Thüringer Finanzpolster eingeschmolzen

Das Defizit im Haushalt schätze der Rechnungshof auf mindestens 415 Millionen Euro - und das, obwohl Thüringen ins Jahr 2020 noch mit einem Finanzpolster von 1,85 Milliarden Euro gestartet sei, so Dette. Die Rücklage war von der rot-rot-grünen Regierung aus den Überschüssen der vergangenen Jahre gebildet worden. Wegen Corona-Hilfspaketen und Zahlungen an die Kommunen sei das Geld aber inzwischen weitgehend aufgebraucht.

Die rot-rot-grüne Regierungskoalition plant eine Haushaltsklausur Mitte Juli. Dabei soll auch die CDU zu Wort kommen, auf die die Minderheitsregierung im Landtag angewiesen ist. Erwartet wird, dass danach die Weichen in der Haushaltspolitik gestellt werden - auch für den Etat 2021.

Anmerkung der Redaktion: Wir haben den Artikel ergänzt, nachdem die AfD-Fraktion am 6. Juli eine Pressemittelung zum Thema veröffentlicht hat.

Quelle: MDR THÜRINGEN/maf,dpa

Dieses Thema im Programm: MDR THÜRINGEN - Das Radio | Nachrichten | 05. Juli 2020 | 12:00 Uhr

22 Kommentare

jochen1 vor 20 Wochen

Auch mein folgender Kommentar ist von der deutschen Meinungsäußerung gedeckt -
Bei leeren Kassen dürften die aktuellen Politiker auch keine neuen, teuren Asylbewerber in unser Land holen oder sehe ich das falsch ?
Das zählt zu der sogenannten "Meinungsfreiheit" bei uns.

Bernd1951 vor 20 Wochen

@Ralf Richter
Danke für den Hinweis. Ich werde es in meinen Kommentaren beherzigen.
Immer wenn ich die Hurra-Meldung höre, dass ein Kreditinstitut durch seine gute Arbeit seine Bilanz erhöht hat, muss ich an die Kreditvergaben denken, die kaum durch Eigenkapital abgedeckt sind. Irgendwie ist das mit dem normalen Menschenverstand für mich nicht zu begreifen

lodz meiningen vor 20 Wochen

Viele Jahre, in denen die CDU in Thüringen regierte, hat sie viele Schulden angehäuft. Auch wenn sie das heute genauso wenig hören mögen, wie die Tatsache, dass R2G unter der SPD-Finanzministerin diese zu großen Teilen abgebaut hat, ja sogar Rücklagen schaffen konnte.

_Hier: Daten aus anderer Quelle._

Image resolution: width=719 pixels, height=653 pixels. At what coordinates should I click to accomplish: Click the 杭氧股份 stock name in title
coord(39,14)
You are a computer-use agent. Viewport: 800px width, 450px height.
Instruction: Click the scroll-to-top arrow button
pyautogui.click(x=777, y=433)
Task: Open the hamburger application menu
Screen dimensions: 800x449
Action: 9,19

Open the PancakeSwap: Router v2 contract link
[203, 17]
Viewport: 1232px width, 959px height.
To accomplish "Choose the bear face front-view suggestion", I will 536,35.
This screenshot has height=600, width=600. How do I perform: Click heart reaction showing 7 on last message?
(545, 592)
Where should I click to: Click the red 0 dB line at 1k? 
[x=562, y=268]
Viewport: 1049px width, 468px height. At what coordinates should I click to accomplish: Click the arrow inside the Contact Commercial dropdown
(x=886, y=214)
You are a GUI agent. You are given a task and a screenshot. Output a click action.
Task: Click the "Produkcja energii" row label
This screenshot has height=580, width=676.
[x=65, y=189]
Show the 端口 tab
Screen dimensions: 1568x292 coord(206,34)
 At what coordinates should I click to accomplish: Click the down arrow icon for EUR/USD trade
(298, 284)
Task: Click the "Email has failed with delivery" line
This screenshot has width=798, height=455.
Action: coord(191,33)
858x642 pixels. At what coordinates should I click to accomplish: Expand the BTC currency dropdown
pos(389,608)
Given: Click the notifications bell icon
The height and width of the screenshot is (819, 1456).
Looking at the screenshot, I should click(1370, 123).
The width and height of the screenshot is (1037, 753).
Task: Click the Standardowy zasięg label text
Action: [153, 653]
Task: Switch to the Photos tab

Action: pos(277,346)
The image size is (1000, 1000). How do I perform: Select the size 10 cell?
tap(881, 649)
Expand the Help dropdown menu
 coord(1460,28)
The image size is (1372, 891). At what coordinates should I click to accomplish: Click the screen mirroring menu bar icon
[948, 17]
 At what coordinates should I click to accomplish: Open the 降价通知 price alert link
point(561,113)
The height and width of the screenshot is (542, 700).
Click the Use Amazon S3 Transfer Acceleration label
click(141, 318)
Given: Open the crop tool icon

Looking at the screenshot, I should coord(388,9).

Wie scheinheilig ist die CDU denn da, jetzt, wo es darum geht Thüringen stark zu halten, Schulden anzuprangern. Die aktuelle Regierung hat bereits bewiesen, gut mit Geldern umgehen zu können und auch die Wirschaft voran zu bringen. Besser als die CDU in vielen Jahren davor! So, wie auch viele andere Themen nicht die Kompetenz der CDU sind. Bewiesenermaßen. Also sollten sie auch ihren Senf nicht dazu geben, wenn sie es selbst nicht besser können. Und den Forderungen der AfD kann man entgegen halten: Das Glück, dass wir so gut davon gekommen sind, verdanken wir einzig der Gesundheitspolitik, der Vorsicht und den Masken. Viele werden das aber wohl erst glauben, wenn in einer 2. Welle viele erkranken. Dann!!!